В зал, в сопровождении небольшой свиты военных и гражданских чинов, вошел Силантьев.
— От вас я не ожидал услышать капитулянтских высказываний.
Силантьев не заметил Шубина, не обратил на него внимания, а может, и не узнал — в отличие от Гронского, он видел корреспондента лишь в своем кабинете, в респектабельном обличии.
— Это не капитулянтские высказывания, — сказал Гронский, — а оценка ситуации.
— Ситуация критическая, но не трагическая, — сказал Силантьев.
Он обратился к стоявшему рядом генерал-майору, высокому брюнету с черными глазами и синими от щетины щеками:
— Правда?
— Не могу я больше дать солдат, — ответил генерал, видно, продолжая разговор, который они раньше вели.
— Ты мне больше не давай, — сказал Силантьев, — ты мне оставь, сколько есть.
— Люди который час на морозе таскают трупы, — сказал генерал. — Им надо отдохнуть, мы их даже не покормили.
— Что у тебя, детский сад, что ли? — обиделся Силантьев. — А если бы война?

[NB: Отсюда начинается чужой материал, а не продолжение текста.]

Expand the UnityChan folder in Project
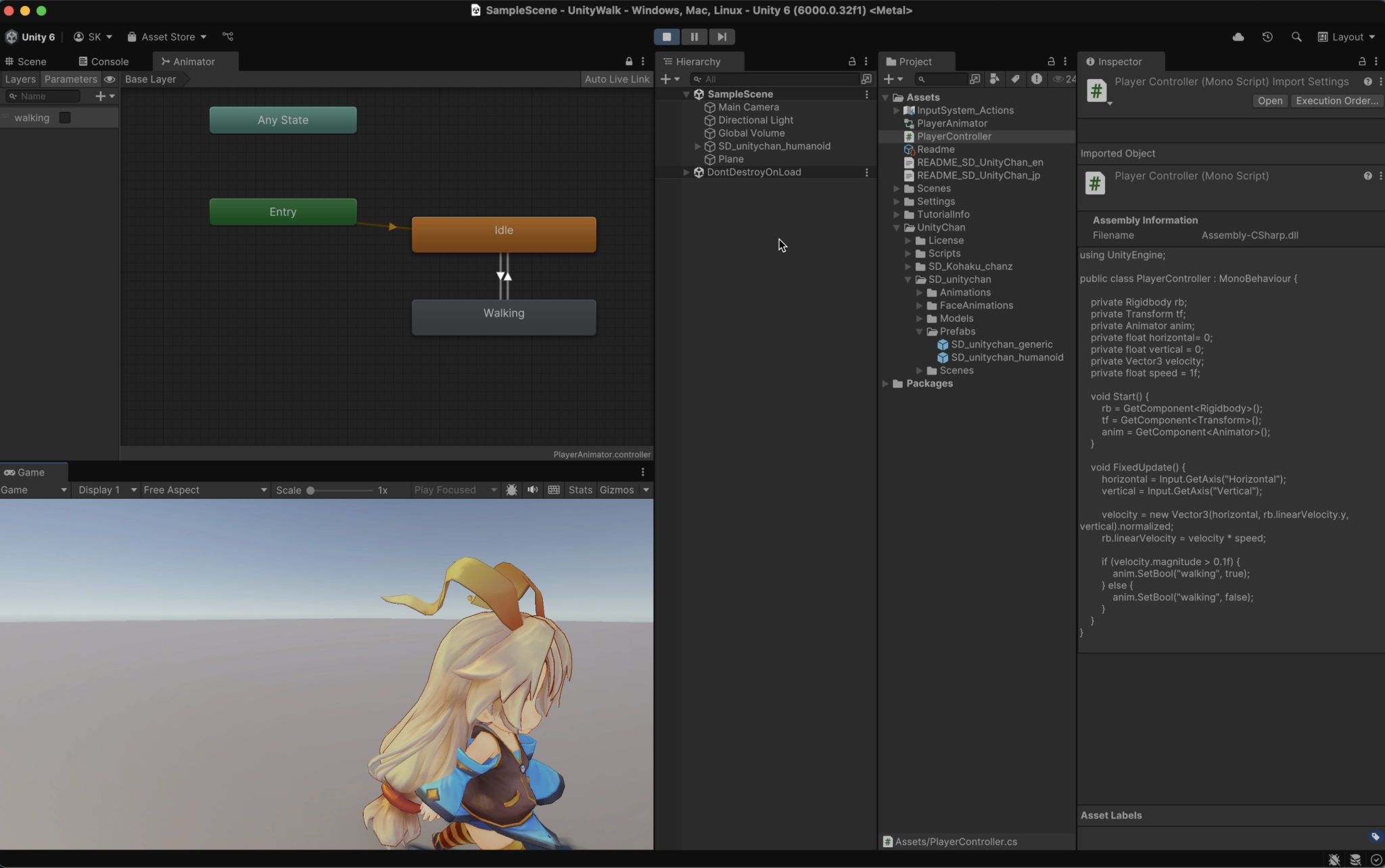 click(x=896, y=228)
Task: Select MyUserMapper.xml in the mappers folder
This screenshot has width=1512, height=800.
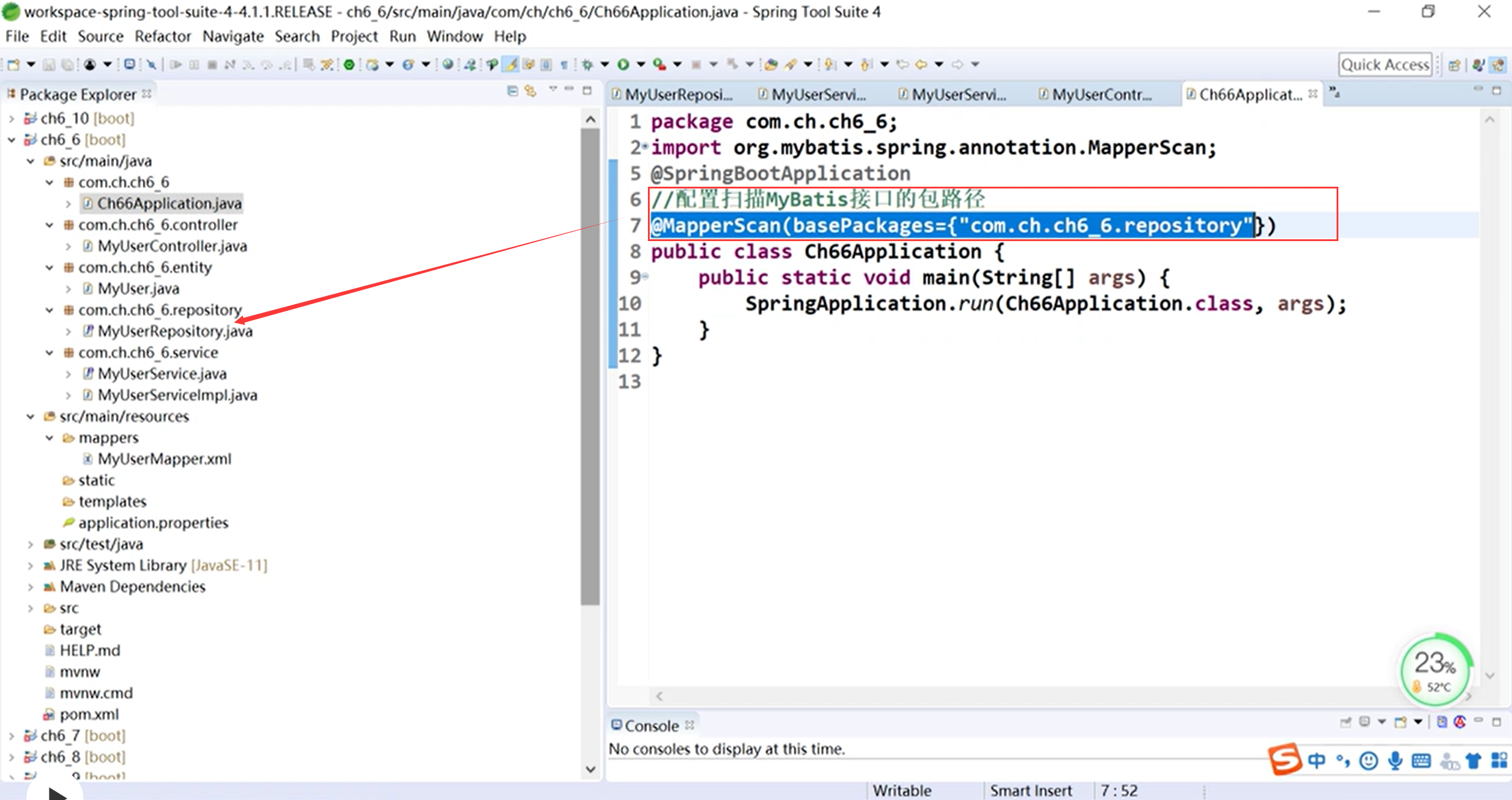Action: tap(164, 459)
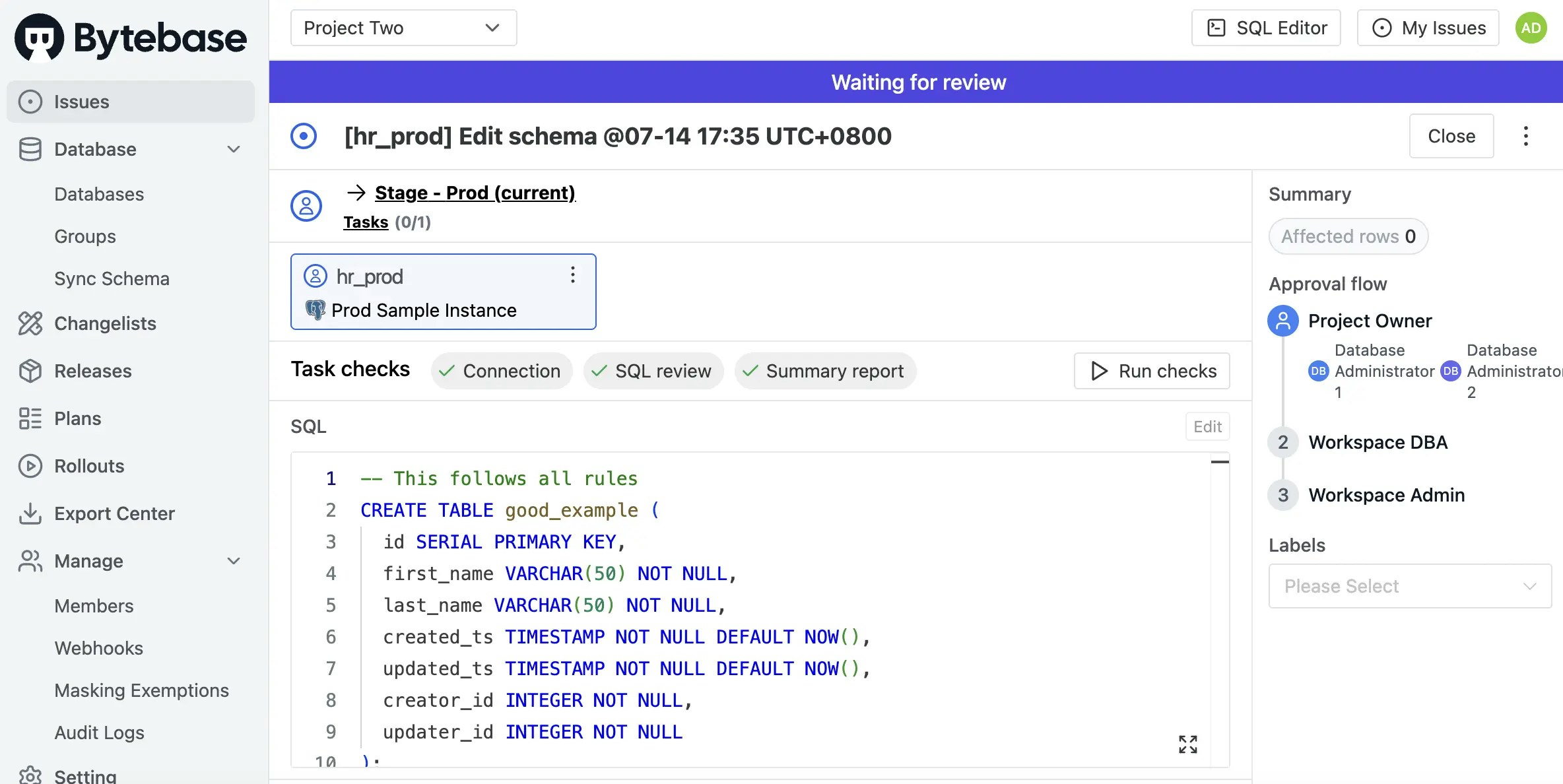Image resolution: width=1563 pixels, height=784 pixels.
Task: Click the issue status circle beside the title
Action: point(304,136)
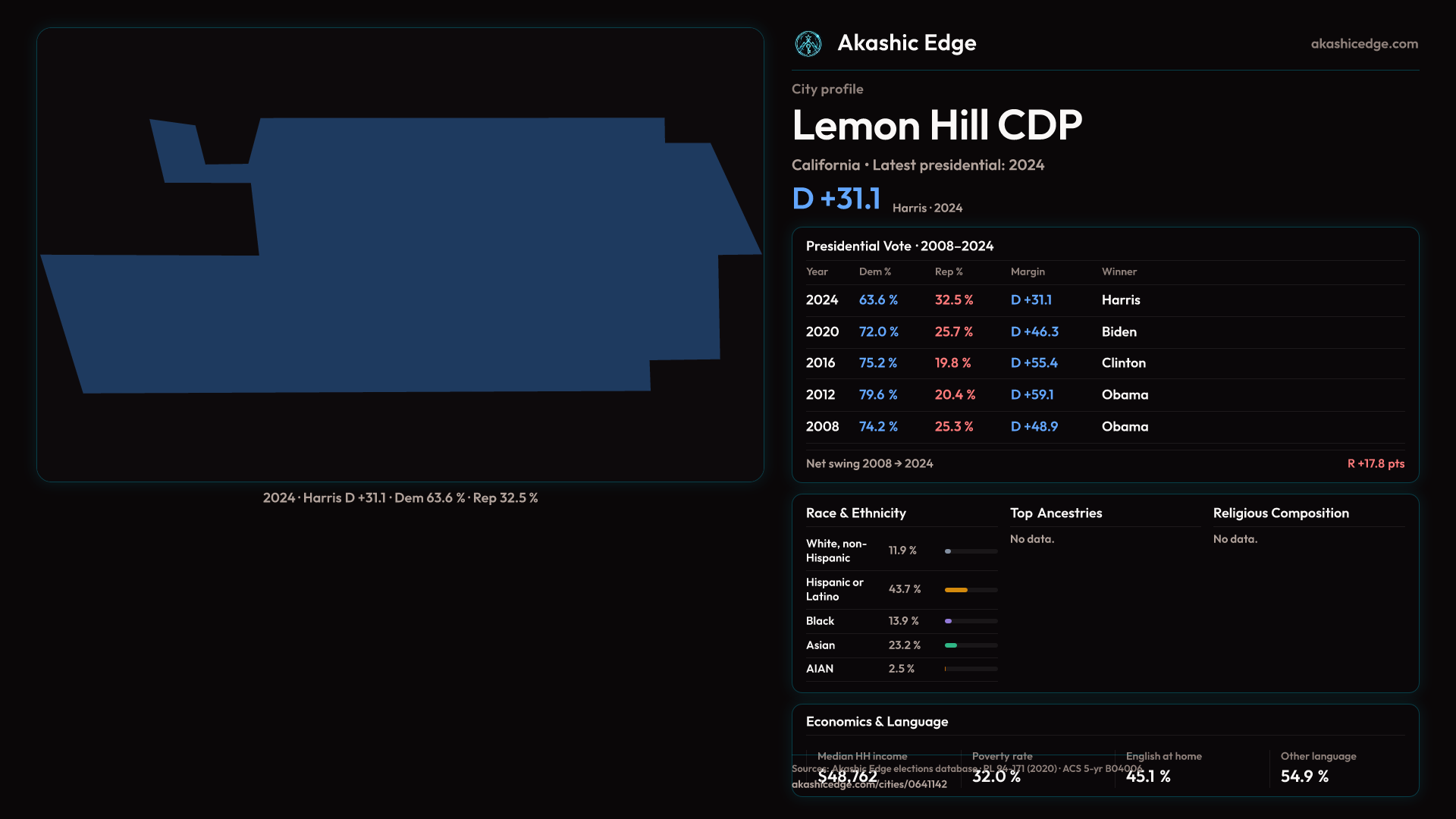This screenshot has width=1456, height=819.
Task: Click the Race & Ethnicity section heading
Action: pos(855,513)
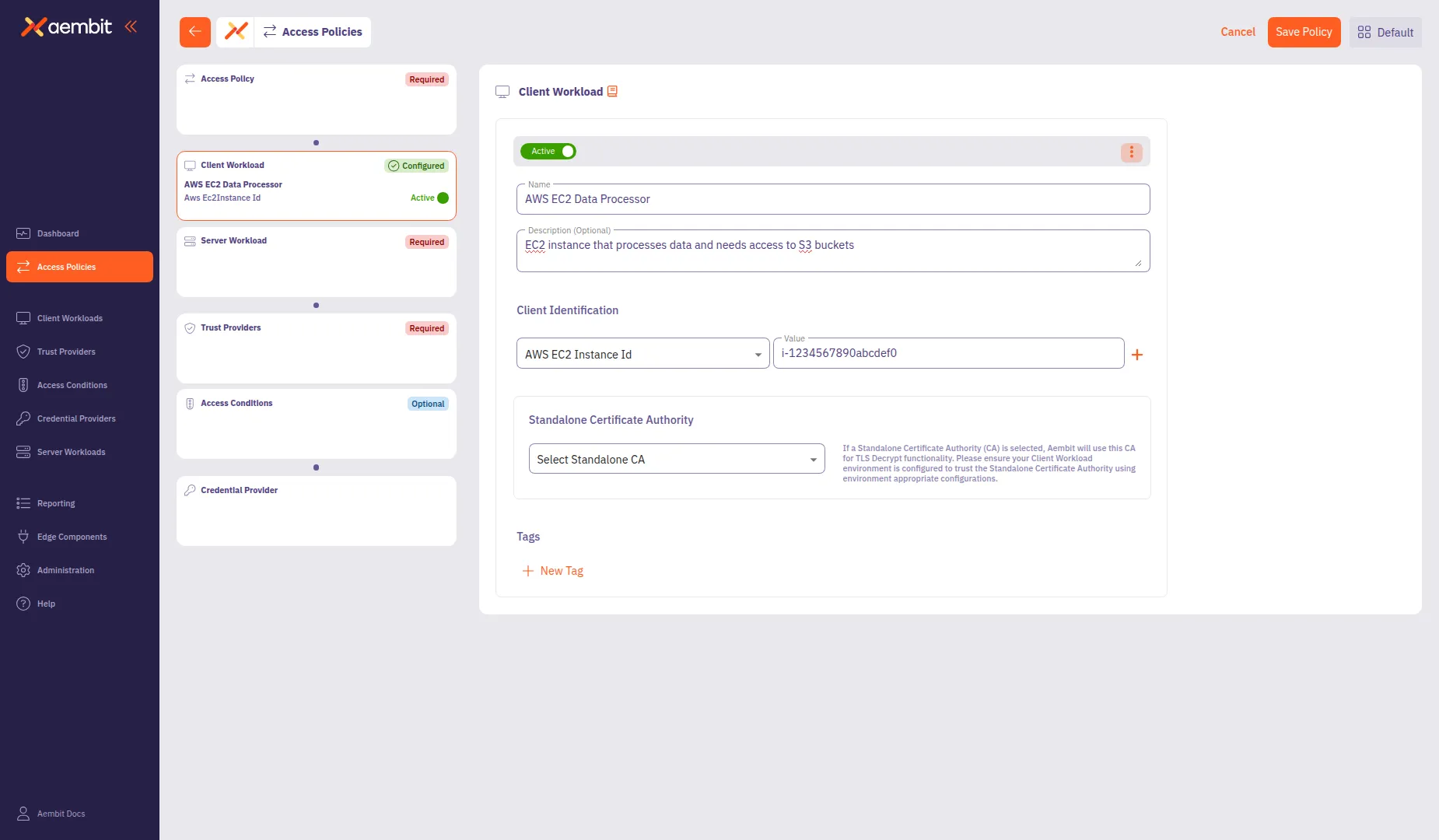The image size is (1439, 840).
Task: Collapse the sidebar using the double-chevron icon
Action: click(131, 26)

— Сейчас не война, — сказал генерал. Он говорил с легким восточным акцентом. — Сейчас катавасия.
— Еще один капитулянт, — сказал Силантьев и развел руками, будто призывая всех в свидетели тому, как ему трудно с такими людьми.
— Вы, Василий Григорьевич, не представляете, видимо, масштабы, — сказал генерал.
— Никто не представляет. Но мы уточним. И твоим орлам выделим из неприкосновенных запасов. Не обидим.
— У меня солдаты, — сказал генерал, — специалисты, а не могильщики.
— Ссориться будем? — спросил Силантьев, мягко укладывая ладонь на зеленый защитный погон генеральской куртки. — Не надо со мной ссориться. Всем трудно. А мне труднее всех. Это мой город, это мой народ!